À propos de Yann Couvreur Pâtisserie
La première boutique a ouvert ses portes avenue Parmentier, dans le 10e et rencontre un franc succès. Deux autres boutiques ouvrent rapidement : l’une rue des Rosiers, dans le Marais, l’autre aux Galeries Lafayette Gourmets, boulevard Haussmann. Le matin, on y trouve des boissons chaudes, des jus frais et des viennoiseries roulées. Sur les coups de onze heures, les papilles s’éveillent et les différentes boutiques proposent aux gourmands des éclairs audacieux, des entremets ou encore des tartes pensées autour des fruits de saison. L’offre s’est, depuis la première ouverture, largement diversifiée : on peut désormais goûter aux mets salés élaborés par le chef, de la quiche à la focaccia, en passant par les tartes. Le tout soigneusement emballé dans des boîtes griffées d’un renard, l’animal-totem de Yann Couvreur.
À propos de Davidson
Bertrand Bailly débute sa carrière chez Alcatel-Lucent en tant qu’ingénieur. En 1998, il devient chef de projets chez Radiocommunications, puis ingénieur d’affaires et directeur associé chez SIVAN consulting. En 2005, il co-fonde Davidson Consulting, société dont il est aujourd’hui le président. Par le biais de son entreprise, il réalise des missions de conseil en expertise et management, liées à la transformation digitale, en rapport avec l’Homme connecté et les données qu’il génère par son activité sur la planète. Cette entreprise, présente en France mais également à l’international (Canada, Suisse, Espagne ou encore Émirats Arabes Unis) accompagne d’ores et déjà une dizaine de start-ups innovantes et focalisées sur les domaines suivants : l’IoT, le E-commerce, la Data Science ou encore les Blockchain. Davidson a reçu, en 2017, les prix Français et Européens de l’entreprise où il fait bon travailler.

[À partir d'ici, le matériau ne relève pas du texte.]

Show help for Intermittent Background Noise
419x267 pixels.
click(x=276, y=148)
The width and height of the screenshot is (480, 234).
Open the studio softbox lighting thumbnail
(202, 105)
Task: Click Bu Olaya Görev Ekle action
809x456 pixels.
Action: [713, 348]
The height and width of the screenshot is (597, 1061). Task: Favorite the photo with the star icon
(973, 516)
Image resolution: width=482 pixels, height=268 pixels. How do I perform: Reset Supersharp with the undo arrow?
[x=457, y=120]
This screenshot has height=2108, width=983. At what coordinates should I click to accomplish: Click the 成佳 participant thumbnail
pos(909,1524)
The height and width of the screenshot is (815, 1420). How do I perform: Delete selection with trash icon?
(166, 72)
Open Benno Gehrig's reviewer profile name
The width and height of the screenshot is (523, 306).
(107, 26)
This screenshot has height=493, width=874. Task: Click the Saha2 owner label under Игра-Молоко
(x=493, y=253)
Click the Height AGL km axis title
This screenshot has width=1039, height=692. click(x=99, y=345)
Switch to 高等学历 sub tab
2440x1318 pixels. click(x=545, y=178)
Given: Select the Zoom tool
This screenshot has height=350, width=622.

À propos de Philippe Pauze
Après avoir travaillé 31 ans pour le groupe Carrefour, il a rejoint les rangs de Panavi – spécialiste du pain et de la viennoiserie surgelé. Lorsque l’entreprise, qu’il avait développer avec son directeur, a été rachetée par une société belge, il décide de partir. C’est chez Picard qu’il retombe sur ses pattes, quelques mois plus tard en 2009, en devenant le président directeur général de la marque. Depuis son départ à la retraite en 2015, il ne cesse de s’investir dans de nouveaux projets. Par le biais de Périfem, qu’il a lancé en 2012, il conseille des entreprises dans les domaines liés à l’économie d’énergie, la sécurité des biens et des personnes ainsi que le développement durable. Le tout, en lien étroit avec les différents ministères concernés.
À propos de Mylène Romano
Cette entrepreneuse dans l’âme débute sa carrière à la Bourse, dans les années 80. Avec son mari de l’époque, elle développe deux sociétés, dont l’une dépose le bilan dans les années 90. Elle investit au début des années 2000 dans venteprivées.com et devient peu de temps après Juge au tribunal de commerce de Paris. Elle se tourne ensuite vers l’associatif (l’ONG Elise Care). Depuis, elle a investit entre 50 000 et 200 000 euros dans pas moins de huit sociétés.